This is the script for a talk that I'm planning to give tomorrow at BarCamp Philly. The talk is a “live committing” exercise, and this post contains all the information needed to follow along. With some links to relevant source material and minus my pauses, typos, and attempts at humor.
Object Management
I think the first thing to understand about Git is that it's not strictly a source control system; it's more like a versioned filesystem that happens to be good at source control. Traditionally, source control systems focused on the evolution of files. For example, RCS (and its successor CVS) maintain a separate file in the repository for each source file; these repository files hold the entire history of the file, as a sequence of diffs that allow the tool to reconstruct any version. Subversion applies the idea of diffs to the entire repository, allowing it to track files as they move between directories.
Git takes a different approach: rather than constructing the state of the repository via diffs, it maintains snapshots of the repository and constructs diffs from those (if you don't believe this, read on). This allows very efficient comparisons between any two points in history, but does consume more disk space. I think the key insight is not just that disk is cheap and programmer time expensive, but that real-world software projects don't have a lot of large files, and those files don't experience a lot of churn.
To see Git in action, we'll create a temporary directory, initialize it as a repository, and
create a couple of files. I should note here that I'm using bash
on Linux; if you're
running Windows you're on your own re commands. Anything that starts with
“>
” is a command that I typed; anything else is the response from the
system.
> mkdir /tmp/$$ > cd /tmp/$$ > git init Initialized empty Git repository in /tmp/13914/.git/ > touch foo.txt > mkdir bar > touch bar/baz.txt > git add * > git commit -m "initial revision" [master (root-commit) 37a649d] initial revision 2 files changed, 0 insertions(+), 0 deletions(-) create mode 100644 bar/baz.txt create mode 100644 foo.txt
Running git log
shows you this commit, identified by its SHA-1 hash.
> git log commit 37a649dd6dec75cd68a2c3dfb7fa2948a0d3426e Author: Keith GregoryDate: Thu Nov 3 09:20:29 2016 -0400 initial revision
What you might not realize is that a commit is a physical object in the Git repository,
and the SHA-1 hash is actually the hash of its contents. Git has several different types
of objects, and each object is uniquely identified by the SHA-1 hash of its contents.

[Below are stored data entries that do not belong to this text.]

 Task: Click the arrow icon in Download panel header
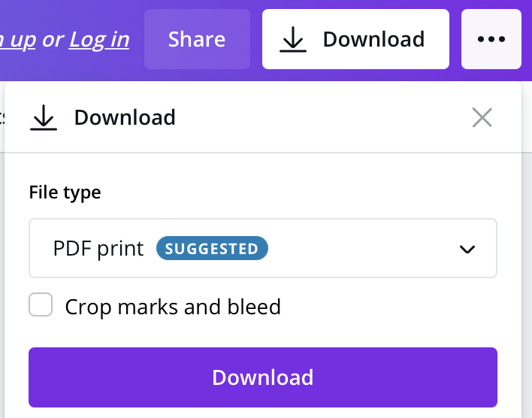pyautogui.click(x=44, y=117)
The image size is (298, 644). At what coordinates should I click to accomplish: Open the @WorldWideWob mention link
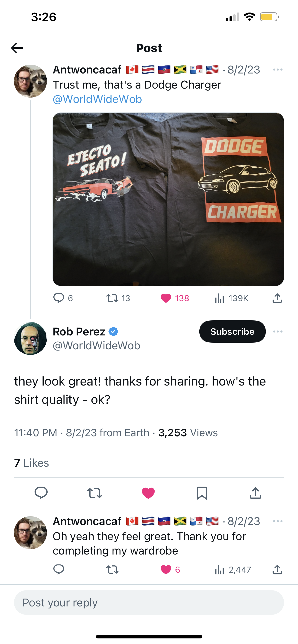(97, 99)
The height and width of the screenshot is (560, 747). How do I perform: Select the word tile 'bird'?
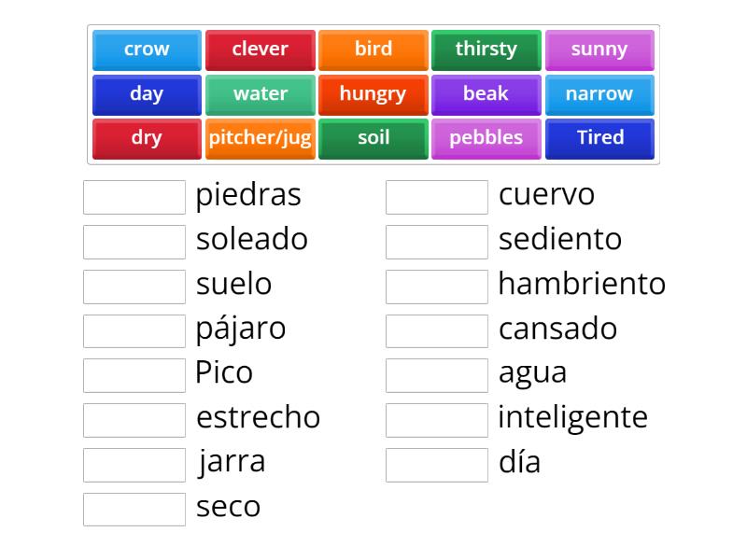(374, 49)
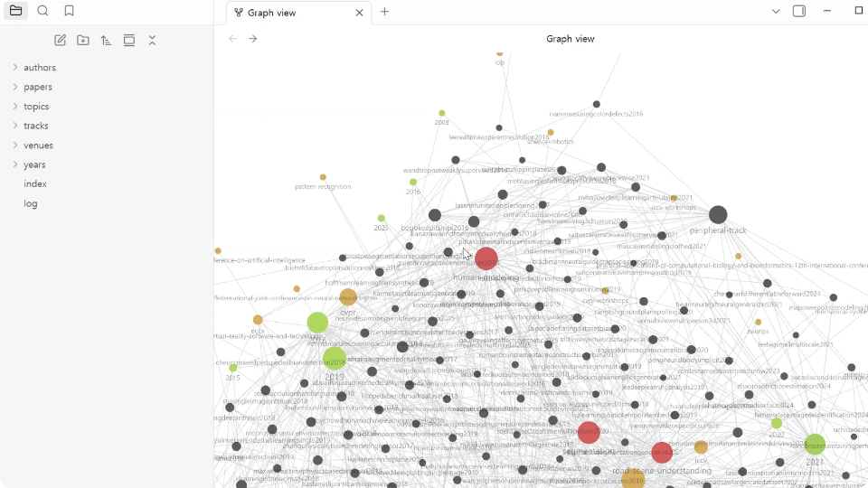Open the search magnifier icon
The image size is (868, 488).
click(42, 11)
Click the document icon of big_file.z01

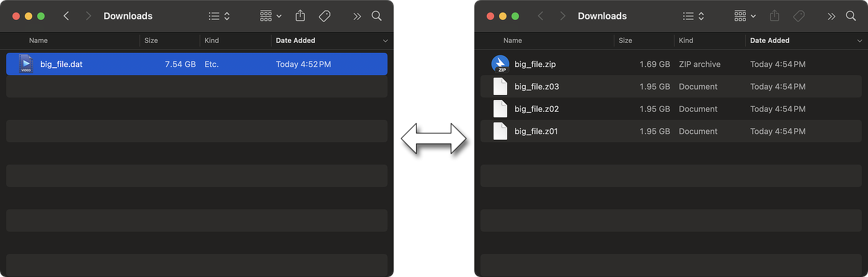pos(500,131)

Git stores these objects under the directory .git/objects
, and the
find
command will help you explore this directory. Here I sort the results
by timestamp and then filename, to simplify tracing the changes to the repository.
> find .git/objects -type f -ls | sort -k 10,11 13369623 4 -r--r--r-- 1 kgregory kgregory 82 Nov 3 09:20 .git/objects/2d/2de60b0620e7ac574fa8050997a48efa469f5d 13369612 4 -r--r--r-- 1 kgregory kgregory 52 Nov 3 09:20 .git/objects/34/707b133d819e3505b31c17fe67b1c6eacda817 13369637 4 -r--r--r-- 1 kgregory kgregory 137 Nov 3 09:20 .git/objects/37/a649dd6dec75cd68a2c3dfb7fa2948a0d3426e 13369609 4 -r--r--r-- 1 kgregory kgregory 15 Nov 3 09:20 .git/objects/e6/9de29bb2d1d6434b8b29ae775ad8c2e48c5391
OK, one commit created four objects. To understand what they are, it helps to have a picture:
Each commit represents a snapshot of the project: from the commit you can access all of the files and directories in the project as they appeared at the time of the commit. Each commit contains three pieces of information: metadata about the commit (who made it, when it happened, and the message), a list of parent commits (which is empty for the first commit but has at least one entry for every other commit), and a reference to the “tree” object holding the root of the project directory.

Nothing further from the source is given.